* _ACTION ITEM_: If pictures appear among the lines below, leave them out while you return exactly the lines from the one with "Given: Open the 115200 baud rate dropdown" through the one with "Click the Intel HM86 chipset field".

* _RECORDS FOR THE TASK_:
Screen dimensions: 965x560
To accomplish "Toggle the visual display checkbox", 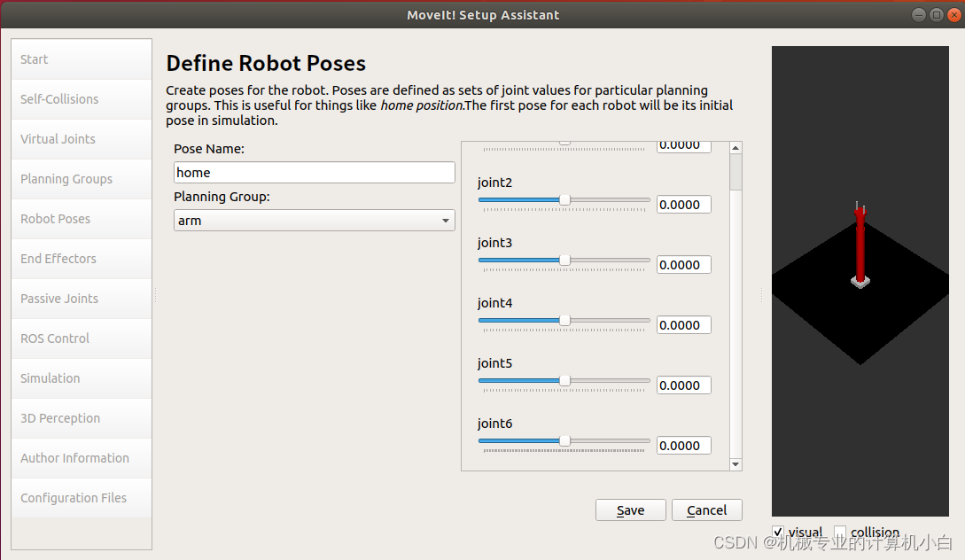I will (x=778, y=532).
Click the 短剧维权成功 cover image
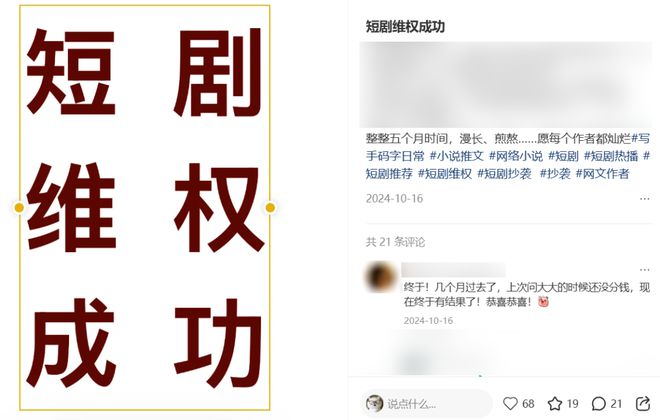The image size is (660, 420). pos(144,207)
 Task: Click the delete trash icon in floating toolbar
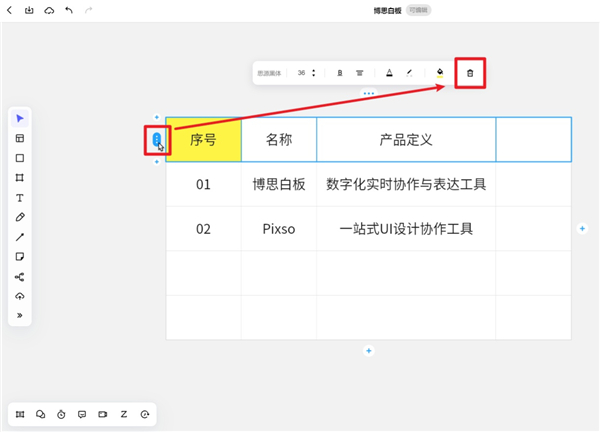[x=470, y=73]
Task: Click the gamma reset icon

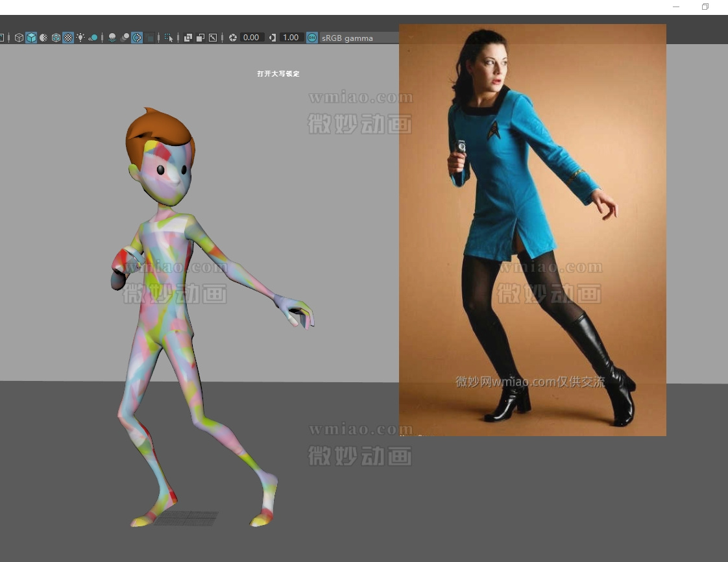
--
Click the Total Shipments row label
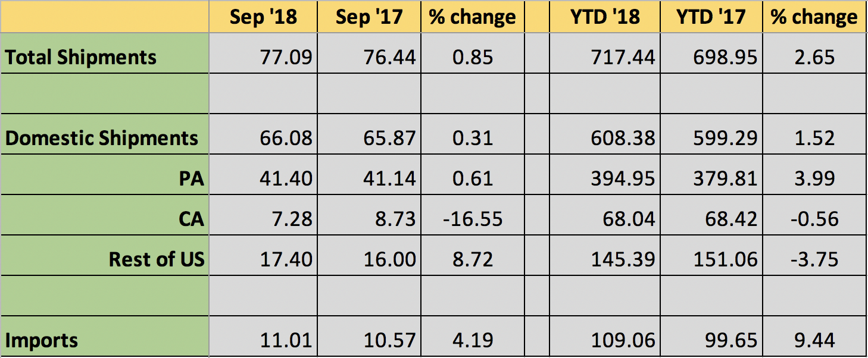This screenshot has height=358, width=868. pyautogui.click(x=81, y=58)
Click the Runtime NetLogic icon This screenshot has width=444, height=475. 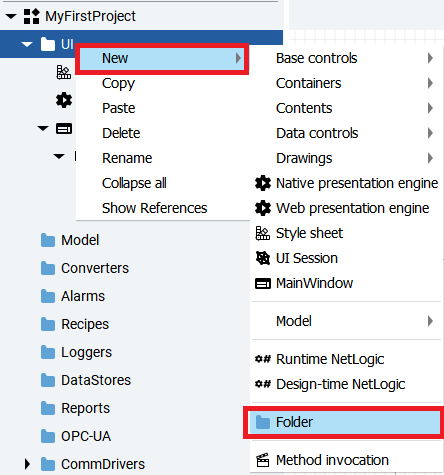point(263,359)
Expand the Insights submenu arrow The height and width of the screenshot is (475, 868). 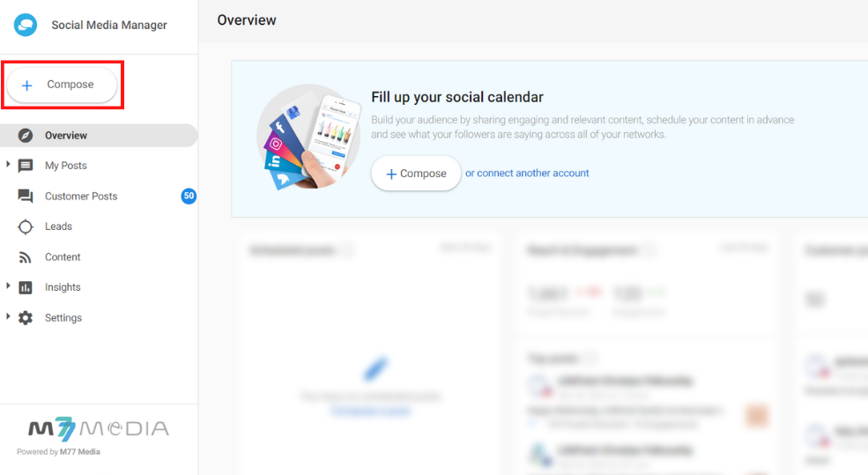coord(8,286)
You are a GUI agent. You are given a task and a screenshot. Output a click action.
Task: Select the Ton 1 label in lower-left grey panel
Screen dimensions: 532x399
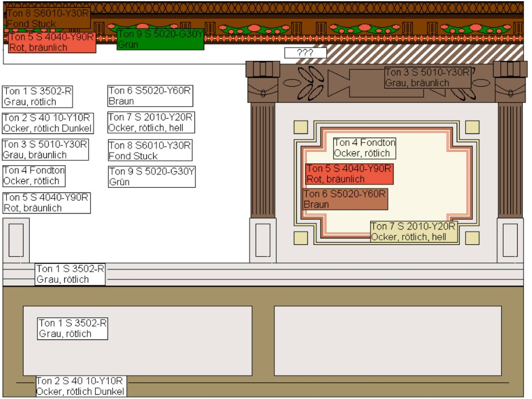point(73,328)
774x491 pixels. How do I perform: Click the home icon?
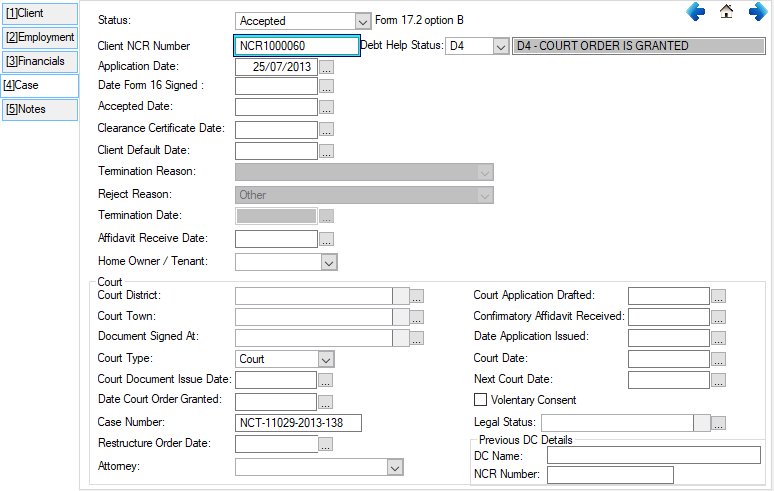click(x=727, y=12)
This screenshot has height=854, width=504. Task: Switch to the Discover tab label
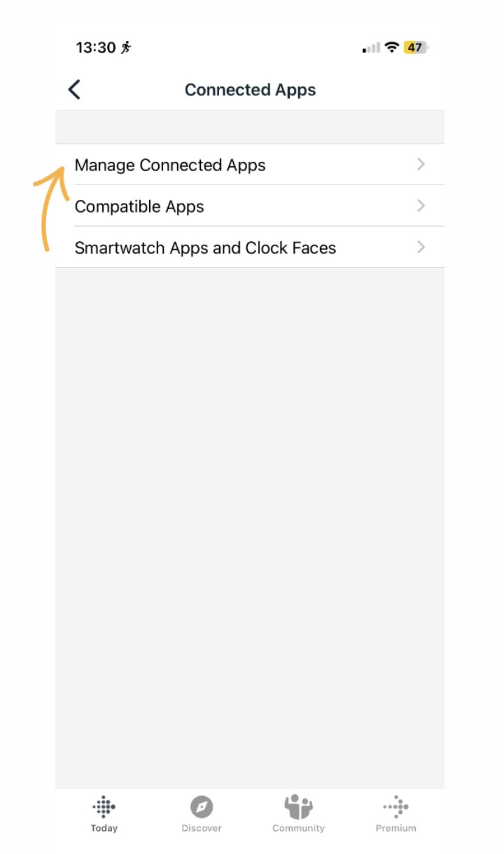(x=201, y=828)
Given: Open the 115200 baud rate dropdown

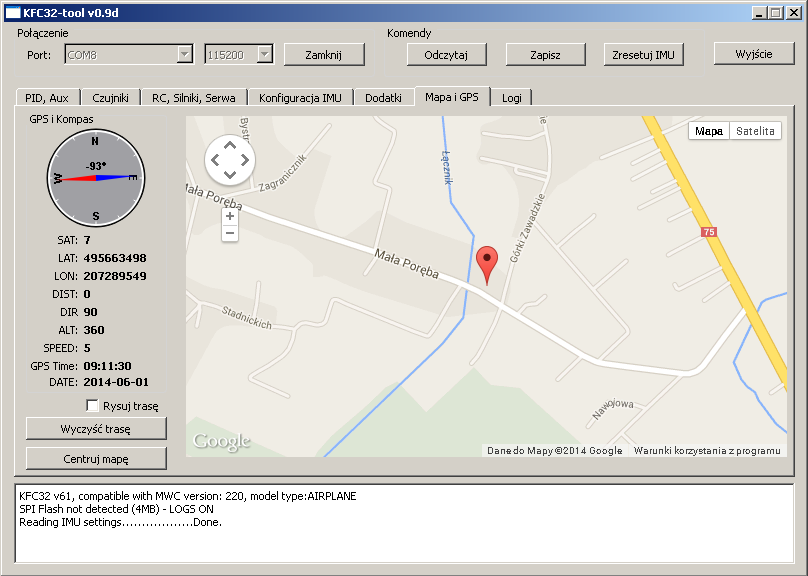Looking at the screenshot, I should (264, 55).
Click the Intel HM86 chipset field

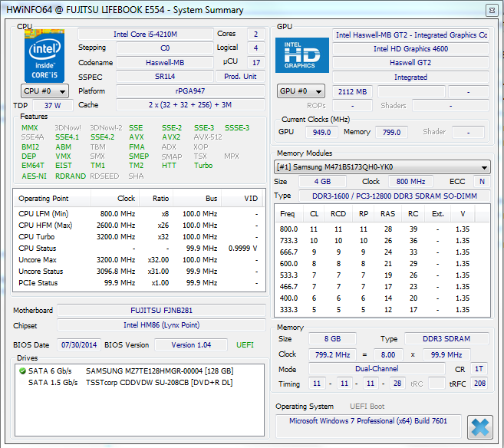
--
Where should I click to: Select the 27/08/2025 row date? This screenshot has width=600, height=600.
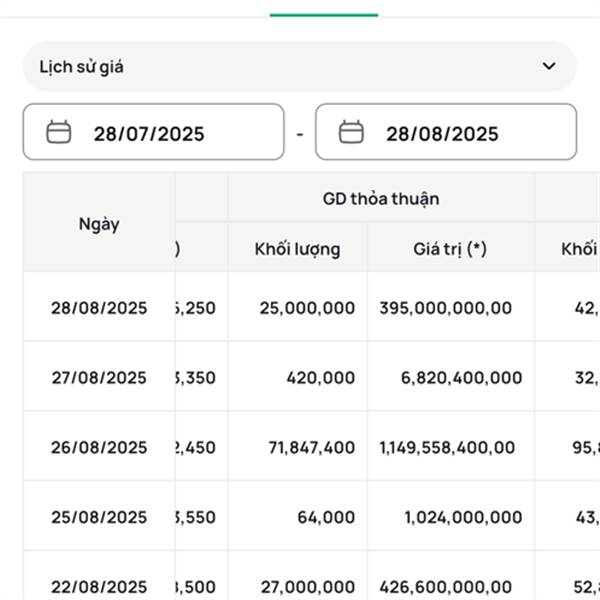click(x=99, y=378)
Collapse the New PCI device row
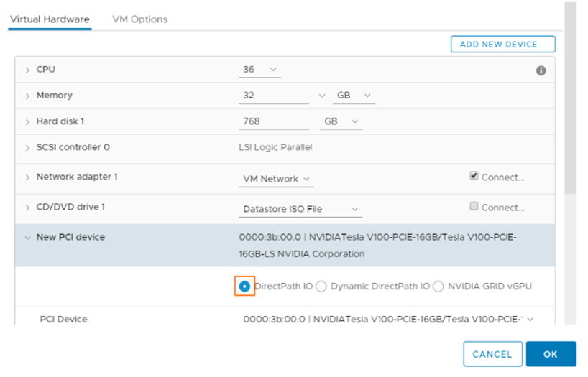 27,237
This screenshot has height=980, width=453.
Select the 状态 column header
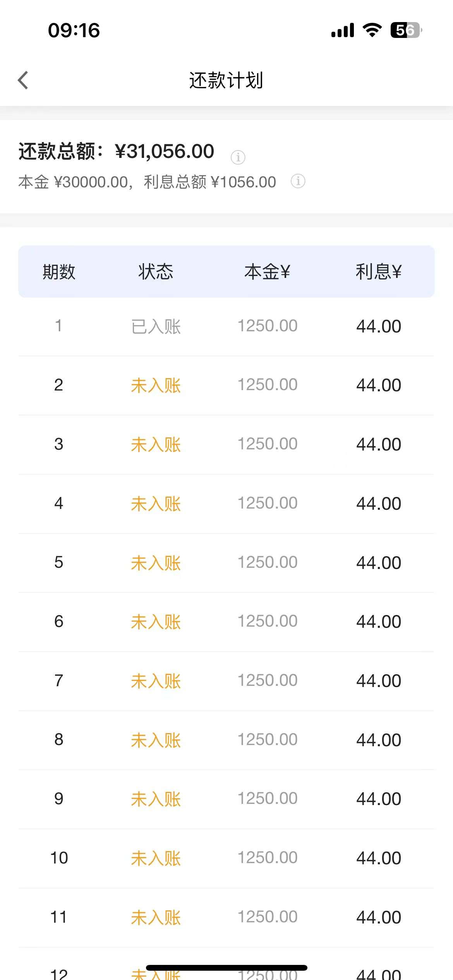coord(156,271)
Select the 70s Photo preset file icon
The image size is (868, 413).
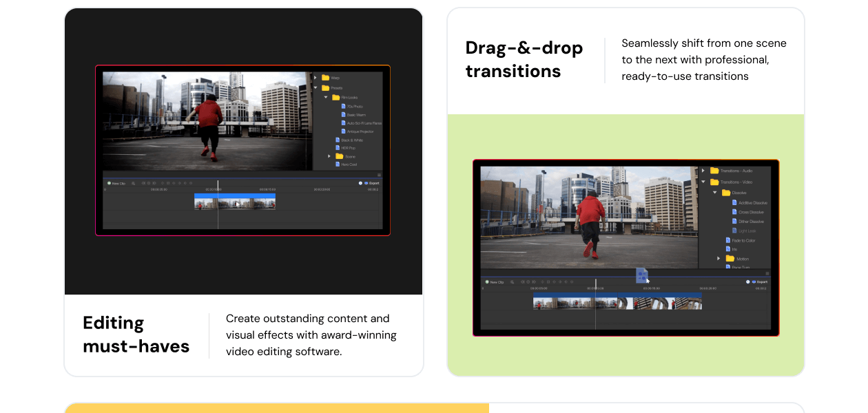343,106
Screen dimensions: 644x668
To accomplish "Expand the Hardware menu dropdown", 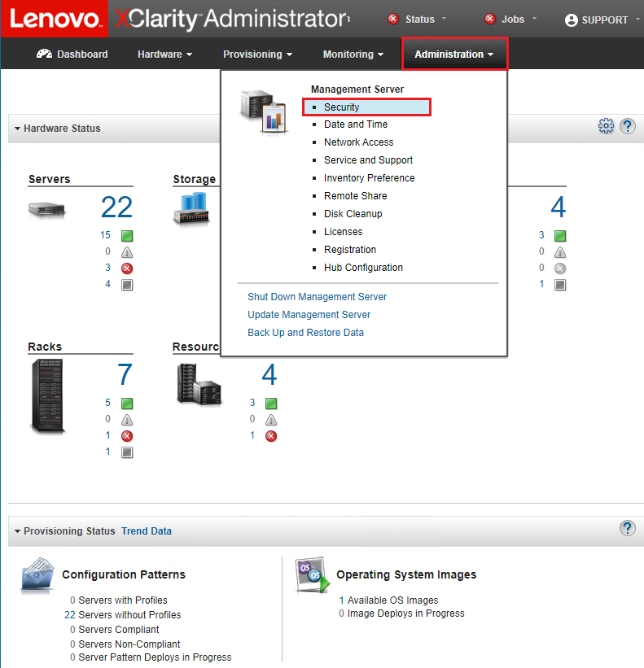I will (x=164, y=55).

* _WRITTEN SOLUTION_:
Given: Open the 115200 baud rate dropdown

Looking at the screenshot, I should (264, 55).
Click the Intel HM86 chipset field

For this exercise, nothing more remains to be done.